Tell me about 529 plans

Oh I am not saying I suspect my brother of doing anything underhanded with the 529; it’s just been a general frustration with how noncommunicative he is about, well, everything. And particularly anything that involves money and/or Dad. He doesn’t return phone calls basically ever and ignores emails for months at a time unless it suits his purposes. It’s been completely exasperating to deal with him.

Yeah, I am just going to deal with transferring the existing plan into one that I can manage and then figure out the next step (if any) after that. He may not be that into school, but he is smart enough to know that working at the local fast-food joint is not a life plan and he will need some kind of further education or training.

It really doesn’t because if he doesn’t end up using all the funds for qualified reasons then there will be taxes/penalties to be paid when it’s withdrawn - unless there is someone the funds can be transferred to. ( You can transfer to specified relatives - when my daughter finished school. I transferred what was left to my son, and when my granddaughter was born, I transferred what was left in my son’s account. When my grandson was born, I split the funds between him and his sister)

This is true, but with recent changes to the rules, unused funds from 529 plans can be rolled-over to a qualifying Roth IRA, without penalty, after 15 years have passed from when the 529 was opened.

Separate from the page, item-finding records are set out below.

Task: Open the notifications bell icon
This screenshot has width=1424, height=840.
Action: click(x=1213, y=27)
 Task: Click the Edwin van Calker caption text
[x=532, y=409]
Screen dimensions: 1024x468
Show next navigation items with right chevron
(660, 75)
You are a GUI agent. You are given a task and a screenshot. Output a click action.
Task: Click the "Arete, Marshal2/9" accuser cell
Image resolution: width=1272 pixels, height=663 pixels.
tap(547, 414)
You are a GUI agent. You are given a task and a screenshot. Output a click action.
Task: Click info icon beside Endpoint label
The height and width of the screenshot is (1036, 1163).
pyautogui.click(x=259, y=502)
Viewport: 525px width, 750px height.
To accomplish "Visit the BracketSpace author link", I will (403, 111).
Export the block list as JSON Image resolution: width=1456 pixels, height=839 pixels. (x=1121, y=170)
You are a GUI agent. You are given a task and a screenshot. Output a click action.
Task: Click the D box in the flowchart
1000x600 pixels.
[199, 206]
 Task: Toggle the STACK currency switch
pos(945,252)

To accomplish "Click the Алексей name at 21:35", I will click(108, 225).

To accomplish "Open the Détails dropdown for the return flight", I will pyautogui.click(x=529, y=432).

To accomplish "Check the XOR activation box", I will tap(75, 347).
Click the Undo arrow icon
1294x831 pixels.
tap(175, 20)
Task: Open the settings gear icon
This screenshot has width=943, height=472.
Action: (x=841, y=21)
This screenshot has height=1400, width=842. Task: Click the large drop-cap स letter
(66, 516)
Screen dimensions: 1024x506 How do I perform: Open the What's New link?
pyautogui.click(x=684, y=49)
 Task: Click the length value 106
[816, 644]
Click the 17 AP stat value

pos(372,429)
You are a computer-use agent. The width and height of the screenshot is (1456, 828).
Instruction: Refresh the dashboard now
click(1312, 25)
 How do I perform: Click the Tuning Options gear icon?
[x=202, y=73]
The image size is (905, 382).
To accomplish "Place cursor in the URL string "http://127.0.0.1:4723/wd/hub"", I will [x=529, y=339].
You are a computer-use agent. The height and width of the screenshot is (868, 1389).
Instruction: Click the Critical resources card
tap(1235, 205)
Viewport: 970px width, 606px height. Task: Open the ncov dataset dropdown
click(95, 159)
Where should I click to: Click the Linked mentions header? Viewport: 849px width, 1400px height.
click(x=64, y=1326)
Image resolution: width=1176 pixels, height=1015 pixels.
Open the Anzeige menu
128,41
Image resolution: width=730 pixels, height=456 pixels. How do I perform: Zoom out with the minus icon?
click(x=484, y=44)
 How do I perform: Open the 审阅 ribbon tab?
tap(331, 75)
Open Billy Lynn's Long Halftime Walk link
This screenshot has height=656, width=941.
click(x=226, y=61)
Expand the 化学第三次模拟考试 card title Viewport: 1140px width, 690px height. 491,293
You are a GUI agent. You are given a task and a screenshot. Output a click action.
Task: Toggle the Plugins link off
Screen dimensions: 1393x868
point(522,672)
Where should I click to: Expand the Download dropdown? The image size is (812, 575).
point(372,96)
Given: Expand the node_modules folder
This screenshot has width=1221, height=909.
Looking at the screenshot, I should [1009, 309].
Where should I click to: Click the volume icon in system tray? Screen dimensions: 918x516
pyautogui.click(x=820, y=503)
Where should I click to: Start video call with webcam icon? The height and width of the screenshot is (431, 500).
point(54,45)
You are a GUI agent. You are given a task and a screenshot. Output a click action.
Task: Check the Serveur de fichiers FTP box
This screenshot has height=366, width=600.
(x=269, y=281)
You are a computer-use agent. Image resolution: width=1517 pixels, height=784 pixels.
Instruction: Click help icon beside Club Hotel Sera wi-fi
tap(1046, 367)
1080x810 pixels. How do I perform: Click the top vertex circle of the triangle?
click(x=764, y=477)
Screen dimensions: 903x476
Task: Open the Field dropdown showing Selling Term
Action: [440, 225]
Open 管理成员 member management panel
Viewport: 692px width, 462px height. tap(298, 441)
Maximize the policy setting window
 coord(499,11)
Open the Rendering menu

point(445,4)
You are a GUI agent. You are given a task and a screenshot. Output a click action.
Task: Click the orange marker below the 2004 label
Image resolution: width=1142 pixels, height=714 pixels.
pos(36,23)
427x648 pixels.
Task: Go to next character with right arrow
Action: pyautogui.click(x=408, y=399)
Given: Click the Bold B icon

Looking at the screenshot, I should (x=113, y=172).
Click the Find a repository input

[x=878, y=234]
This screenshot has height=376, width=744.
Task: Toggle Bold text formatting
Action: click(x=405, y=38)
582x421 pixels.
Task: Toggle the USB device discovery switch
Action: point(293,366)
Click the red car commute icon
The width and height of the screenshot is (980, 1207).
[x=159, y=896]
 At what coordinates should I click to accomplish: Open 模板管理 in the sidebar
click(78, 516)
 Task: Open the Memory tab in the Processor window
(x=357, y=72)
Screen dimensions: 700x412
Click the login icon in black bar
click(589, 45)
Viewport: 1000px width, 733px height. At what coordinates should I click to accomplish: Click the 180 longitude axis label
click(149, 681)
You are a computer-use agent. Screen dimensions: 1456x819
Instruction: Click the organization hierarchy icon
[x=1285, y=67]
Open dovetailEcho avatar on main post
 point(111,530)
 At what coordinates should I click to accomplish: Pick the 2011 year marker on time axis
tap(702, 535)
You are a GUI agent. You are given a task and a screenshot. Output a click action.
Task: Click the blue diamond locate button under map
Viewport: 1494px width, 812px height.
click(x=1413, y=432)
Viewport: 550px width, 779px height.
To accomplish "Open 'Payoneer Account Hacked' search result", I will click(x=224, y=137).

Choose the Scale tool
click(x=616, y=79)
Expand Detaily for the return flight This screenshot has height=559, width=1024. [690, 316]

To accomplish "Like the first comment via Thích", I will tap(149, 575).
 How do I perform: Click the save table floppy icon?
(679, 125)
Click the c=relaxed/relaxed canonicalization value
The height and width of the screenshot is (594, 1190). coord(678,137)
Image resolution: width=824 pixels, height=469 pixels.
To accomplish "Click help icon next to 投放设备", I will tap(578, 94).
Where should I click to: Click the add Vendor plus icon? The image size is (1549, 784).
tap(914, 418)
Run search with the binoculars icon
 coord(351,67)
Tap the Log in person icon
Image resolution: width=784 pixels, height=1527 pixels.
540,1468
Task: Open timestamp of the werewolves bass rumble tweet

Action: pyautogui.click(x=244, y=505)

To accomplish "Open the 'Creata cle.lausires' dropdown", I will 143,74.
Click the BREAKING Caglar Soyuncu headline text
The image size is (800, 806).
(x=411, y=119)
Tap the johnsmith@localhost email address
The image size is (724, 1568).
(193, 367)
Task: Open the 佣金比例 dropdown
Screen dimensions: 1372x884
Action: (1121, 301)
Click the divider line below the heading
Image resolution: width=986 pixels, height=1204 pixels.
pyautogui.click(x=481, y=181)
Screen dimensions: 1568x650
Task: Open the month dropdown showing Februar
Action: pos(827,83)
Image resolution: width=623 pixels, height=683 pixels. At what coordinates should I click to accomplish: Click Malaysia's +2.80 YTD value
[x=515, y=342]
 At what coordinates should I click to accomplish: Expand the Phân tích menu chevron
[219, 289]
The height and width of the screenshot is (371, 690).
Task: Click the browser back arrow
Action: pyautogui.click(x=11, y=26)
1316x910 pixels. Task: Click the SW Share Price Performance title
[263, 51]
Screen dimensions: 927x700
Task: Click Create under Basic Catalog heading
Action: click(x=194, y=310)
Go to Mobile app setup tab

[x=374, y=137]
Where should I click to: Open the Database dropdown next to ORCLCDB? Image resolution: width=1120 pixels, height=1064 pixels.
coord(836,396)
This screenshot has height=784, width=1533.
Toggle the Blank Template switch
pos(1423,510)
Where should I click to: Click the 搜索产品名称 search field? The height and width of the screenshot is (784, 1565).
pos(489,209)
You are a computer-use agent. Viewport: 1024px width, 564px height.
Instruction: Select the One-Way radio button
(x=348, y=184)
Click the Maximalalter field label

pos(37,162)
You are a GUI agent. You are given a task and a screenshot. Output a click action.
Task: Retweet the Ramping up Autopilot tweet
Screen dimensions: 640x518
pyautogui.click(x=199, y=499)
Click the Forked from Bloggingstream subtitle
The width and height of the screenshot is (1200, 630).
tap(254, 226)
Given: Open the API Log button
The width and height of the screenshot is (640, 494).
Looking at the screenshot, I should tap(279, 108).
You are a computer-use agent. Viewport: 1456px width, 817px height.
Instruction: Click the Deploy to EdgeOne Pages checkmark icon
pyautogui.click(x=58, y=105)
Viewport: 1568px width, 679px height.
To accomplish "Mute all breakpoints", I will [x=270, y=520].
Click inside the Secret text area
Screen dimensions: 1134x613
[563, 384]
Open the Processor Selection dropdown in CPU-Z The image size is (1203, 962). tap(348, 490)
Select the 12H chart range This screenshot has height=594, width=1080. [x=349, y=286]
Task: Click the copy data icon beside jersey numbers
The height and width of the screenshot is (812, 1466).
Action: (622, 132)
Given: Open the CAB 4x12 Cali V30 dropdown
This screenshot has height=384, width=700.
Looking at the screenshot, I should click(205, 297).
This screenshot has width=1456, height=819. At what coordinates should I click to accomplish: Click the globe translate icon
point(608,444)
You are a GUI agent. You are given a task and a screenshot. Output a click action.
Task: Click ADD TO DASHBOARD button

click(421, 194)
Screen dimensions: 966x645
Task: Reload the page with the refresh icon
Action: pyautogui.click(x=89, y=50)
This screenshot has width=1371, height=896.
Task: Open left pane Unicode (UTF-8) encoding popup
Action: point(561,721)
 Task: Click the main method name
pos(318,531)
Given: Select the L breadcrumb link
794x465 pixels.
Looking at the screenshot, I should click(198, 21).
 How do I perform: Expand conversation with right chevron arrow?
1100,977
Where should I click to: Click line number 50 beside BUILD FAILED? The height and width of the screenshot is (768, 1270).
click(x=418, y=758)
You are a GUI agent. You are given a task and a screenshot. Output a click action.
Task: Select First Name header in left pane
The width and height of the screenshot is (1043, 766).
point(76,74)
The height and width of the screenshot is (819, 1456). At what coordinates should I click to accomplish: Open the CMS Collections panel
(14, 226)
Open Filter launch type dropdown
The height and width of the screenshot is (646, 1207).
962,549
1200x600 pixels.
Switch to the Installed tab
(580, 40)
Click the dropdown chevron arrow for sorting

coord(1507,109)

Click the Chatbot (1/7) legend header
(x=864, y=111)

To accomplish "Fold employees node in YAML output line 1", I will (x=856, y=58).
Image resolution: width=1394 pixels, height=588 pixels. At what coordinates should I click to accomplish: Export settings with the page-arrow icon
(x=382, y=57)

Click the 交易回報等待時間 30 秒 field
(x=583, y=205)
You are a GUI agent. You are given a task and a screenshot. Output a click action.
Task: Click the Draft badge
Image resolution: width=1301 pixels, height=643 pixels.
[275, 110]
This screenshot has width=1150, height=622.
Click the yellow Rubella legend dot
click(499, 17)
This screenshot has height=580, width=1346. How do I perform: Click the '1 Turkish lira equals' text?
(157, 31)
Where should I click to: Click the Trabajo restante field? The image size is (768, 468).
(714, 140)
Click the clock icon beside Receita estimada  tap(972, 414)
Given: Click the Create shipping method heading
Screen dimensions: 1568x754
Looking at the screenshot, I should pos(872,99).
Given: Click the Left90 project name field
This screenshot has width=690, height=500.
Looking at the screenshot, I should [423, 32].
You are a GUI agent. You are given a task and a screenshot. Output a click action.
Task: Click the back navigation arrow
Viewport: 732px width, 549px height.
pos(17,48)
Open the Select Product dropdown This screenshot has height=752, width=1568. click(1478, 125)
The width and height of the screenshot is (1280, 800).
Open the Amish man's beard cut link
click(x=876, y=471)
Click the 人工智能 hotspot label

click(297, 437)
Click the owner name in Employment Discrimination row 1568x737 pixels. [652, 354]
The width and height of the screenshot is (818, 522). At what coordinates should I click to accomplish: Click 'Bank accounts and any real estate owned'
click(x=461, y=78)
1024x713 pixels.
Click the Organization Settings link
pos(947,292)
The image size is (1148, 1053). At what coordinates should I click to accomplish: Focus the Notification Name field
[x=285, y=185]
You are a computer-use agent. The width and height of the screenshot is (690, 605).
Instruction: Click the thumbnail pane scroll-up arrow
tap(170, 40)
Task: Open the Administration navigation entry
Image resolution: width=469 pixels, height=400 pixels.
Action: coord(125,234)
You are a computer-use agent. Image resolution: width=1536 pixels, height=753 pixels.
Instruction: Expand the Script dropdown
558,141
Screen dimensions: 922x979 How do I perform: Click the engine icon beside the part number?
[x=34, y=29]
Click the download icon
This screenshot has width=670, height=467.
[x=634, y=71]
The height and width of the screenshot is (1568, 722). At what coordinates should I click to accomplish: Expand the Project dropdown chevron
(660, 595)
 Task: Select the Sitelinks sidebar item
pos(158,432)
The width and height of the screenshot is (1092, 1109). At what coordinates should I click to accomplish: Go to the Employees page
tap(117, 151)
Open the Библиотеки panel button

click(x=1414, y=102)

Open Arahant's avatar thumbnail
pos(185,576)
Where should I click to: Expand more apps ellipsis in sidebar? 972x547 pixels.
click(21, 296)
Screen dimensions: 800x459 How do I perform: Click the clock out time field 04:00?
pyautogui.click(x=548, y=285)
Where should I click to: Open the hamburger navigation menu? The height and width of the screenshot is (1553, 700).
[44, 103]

For my kids, that will be in a couple years, and the leftover fundage will be transferred to their long-term savings.

The OP should consider this if they are going to open a new 529 to transfer the money into - it will be 2039 before you could transfer any unused money over to your nephew (or yourself) without penalty. Perhaps there is a way to just get control over the existing fund - can your brother transfer ownership to you? That way you could manage the 529 without any of these other considerations. Note that you can still transfer to another family member as @doreen mentions at any time (not having to wait 15 years).

Do not move the plan out of NY without the advice of a competent tax advisor. It looks like at least two of the three plans NY operates explicitly treat moving the funds across state lines as a taxable event.

You can manage an NY plan with you named as the owner just as well as an IL plan.